Nos acostumbramos a jugar en estos sitios y vivir la malicia del juego; el amague, la jugada rápida, a reventar la bola, al cambio de velocidad pero sobre todo a aprender a perder hasta ganar. El ritual de aprendizaje incluía la salsa que resultó siendo parte importante de mi instrucción musical. La salsa animaba los juegos, la tribuna, los jugadores y entrenadores bailaban y coreaban las canciones de Fania y a veces servía hasta de guía porque cuando no sabíamos dónde quedaba la cancha seguíamos la música hasta encontrarla. Fue así también como me inicié en el baile.
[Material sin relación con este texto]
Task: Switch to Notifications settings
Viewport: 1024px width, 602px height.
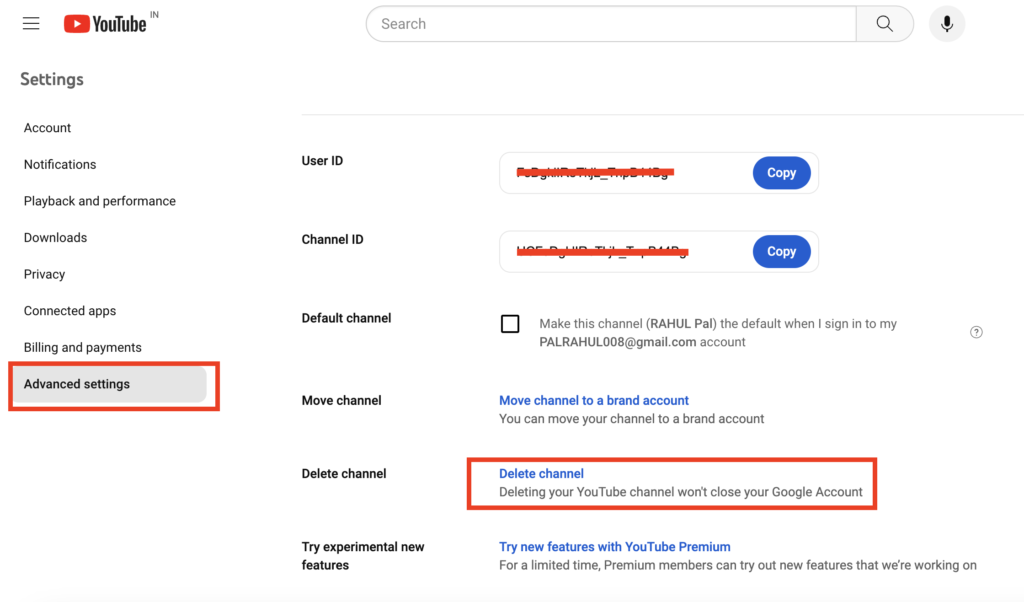Action: [60, 164]
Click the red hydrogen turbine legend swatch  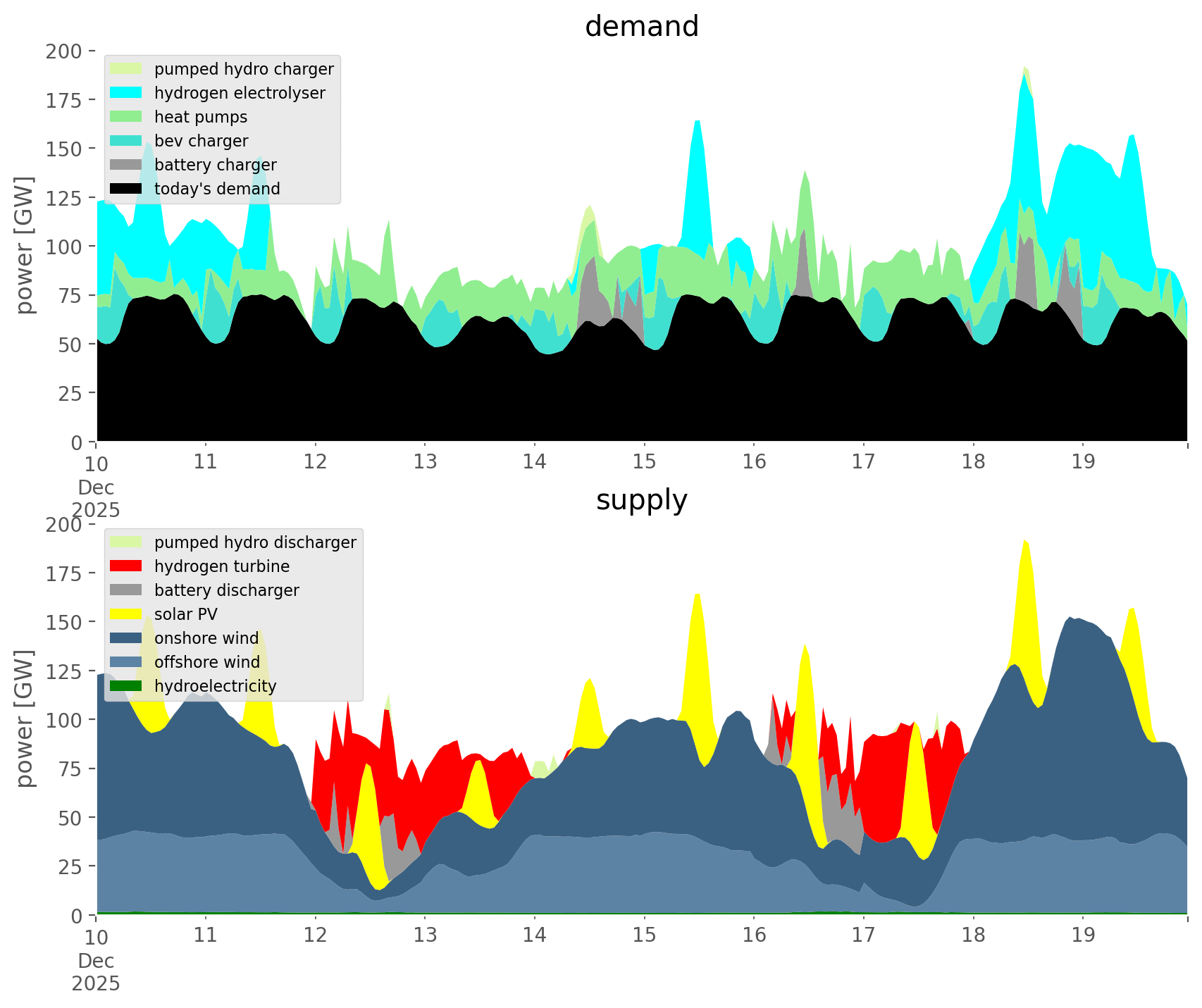pyautogui.click(x=127, y=566)
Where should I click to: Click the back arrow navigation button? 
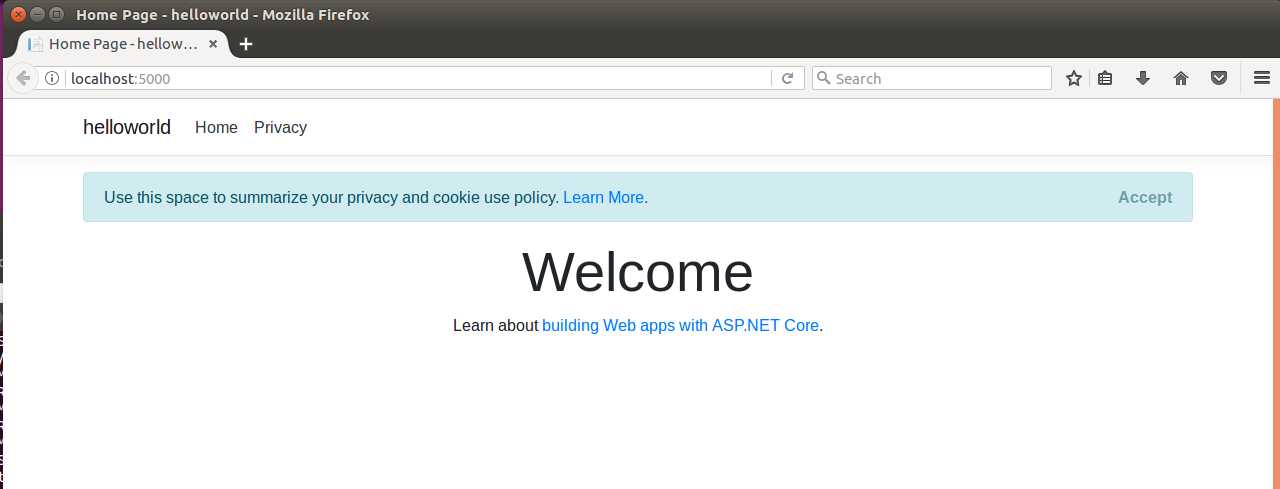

Pero nunca fui un gran bailador
de salsa como mi amigo Néstor, cuya
colección de discos de este género era extensa y actualizada. Sus hermanas fueron
las que me enseñaron los pasos que sé y gracias a ellas me defendí en las
fiestas de entonces en la que mi juventud se paseó entre los sonidos de músicos
y cantantes como Willie Colón, Hector Lavoe, Maelo, Cheo Feliciano, Tito
Puente, Celia Cruz, La Dimensión Latina con Oscar D’León; ellos fueron el
sonido cotidiano de la fiesta y el deporte.
Recuerdo particularmente el disco
Metiendo Mano! Fue el primero del binomio Willie Colón-Rubén
Blades lanzado al público en 1977 y era
una “salsa rara” ¿Por qué? Por la letra. Era inevitable escucharla mientras
bailabas hasta el punto en que te hacía pararte. “Este tipo te cuenta historias del barrio”, pensaba.
Una de las piezas que más me impresionó fue Pablo Pueblo porque, ¿cómo
podías bailar una historia tan triste? Pero la bailabas porque aquí en el
Caribe bailamos nuestras tristezas.
En ese entonces la izquierda
había hecho suyas las denuncias del “Poeta de la Salsa” y era inevitable
relacionar el canto del pueblo en los versos de Rubén. El movimiento político
centraba la protesta y la esperanza como argumento de la injusticia social y
hacía que su discurso fuese uno patente y evidente en un país como Venezuela, particularmente
en una ciudad como Caracas. Con todo lo que eso implicaba en la época.
Sin embargo, algo no cuajaba en
aquellos candidatos de la izquierda, uno no lograba imaginar a un José Vicente
Rangel encarnando las letras de Pablo
Pueblo. Había demasiado dinero y Venezuela era una fiesta continua.
Pero hace 20 años pasó algó, la
gente pudo ponerle cara a Pablo Pueblo en
un nuevo candidato que apareció y gracias a su discurso e imagen la izquierda por
fin llegó al poder. Hoy, 20 años después, el fantasma de ese falso Pablo a
través de los títeres que dejó en la tierra su tan esperado gobierno implantó
la injusticia como condición, dejadez como cotidianidad y la tristeza como
futuro. Ahora los muchachos no juegan
voleibol y es mejor no seguir el sonido de la salsa.
Ahora mismo el juego es otro. Está
integrado por los muchachos de todos los estratos del país, llenos de una sensibilidad
y conciencia social que deberían contagiarnos a los más viejos. El
entrenamiento se hace en la calle, la malicia ya no es jugar el inocente voleibol
sino que es perversa, peligrosa y se juega en toda Venezuela. La salsa ya no suena como antes, el poderoso
pensó que era el propio Pablo Pueblo y
terminó siendo el opresor del que aquel se quejaba. Rubén con su guitarra le
recordó que “Pablo Pueblo no
reprimiría a su gente” y en una versión más lenta y reflexiva, la
letra sigue estando vigente.
El otro se quedó solo con el
baile.
Daniel Atilano
Muy bueno, Daniel.
ResponderEliminar¿Esto es tuyo? Pregunto porque no lo firmas,
¿Es auténticamente autobiográfico?
Me gusta.
Muchas gracias, querido amigo, por compartir estos recuerdos con quienes te admiramos y apreciamos. Además, compartimos también las vivencias musicales, un soundtrack que aún desde antes de comenzar nuestra amistad, ya nos unía. Un gran abrazo.